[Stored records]
- Opening Delimiter -

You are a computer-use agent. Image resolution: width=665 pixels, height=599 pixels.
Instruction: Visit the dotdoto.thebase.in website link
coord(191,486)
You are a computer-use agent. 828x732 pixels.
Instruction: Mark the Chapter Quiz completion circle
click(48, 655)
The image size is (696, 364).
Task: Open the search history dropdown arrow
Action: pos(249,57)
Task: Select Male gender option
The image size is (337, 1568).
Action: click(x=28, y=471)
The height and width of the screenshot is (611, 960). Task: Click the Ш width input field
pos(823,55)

- Closing Delimiter -

Exercise description —
Gather each line in the entries above where the string "pixels" is found.

Output of the exercise —
You are a computer-use agent. Image resolution: width=665 pixels, height=599 pixels.
You are a computer-use agent. 828x732 pixels.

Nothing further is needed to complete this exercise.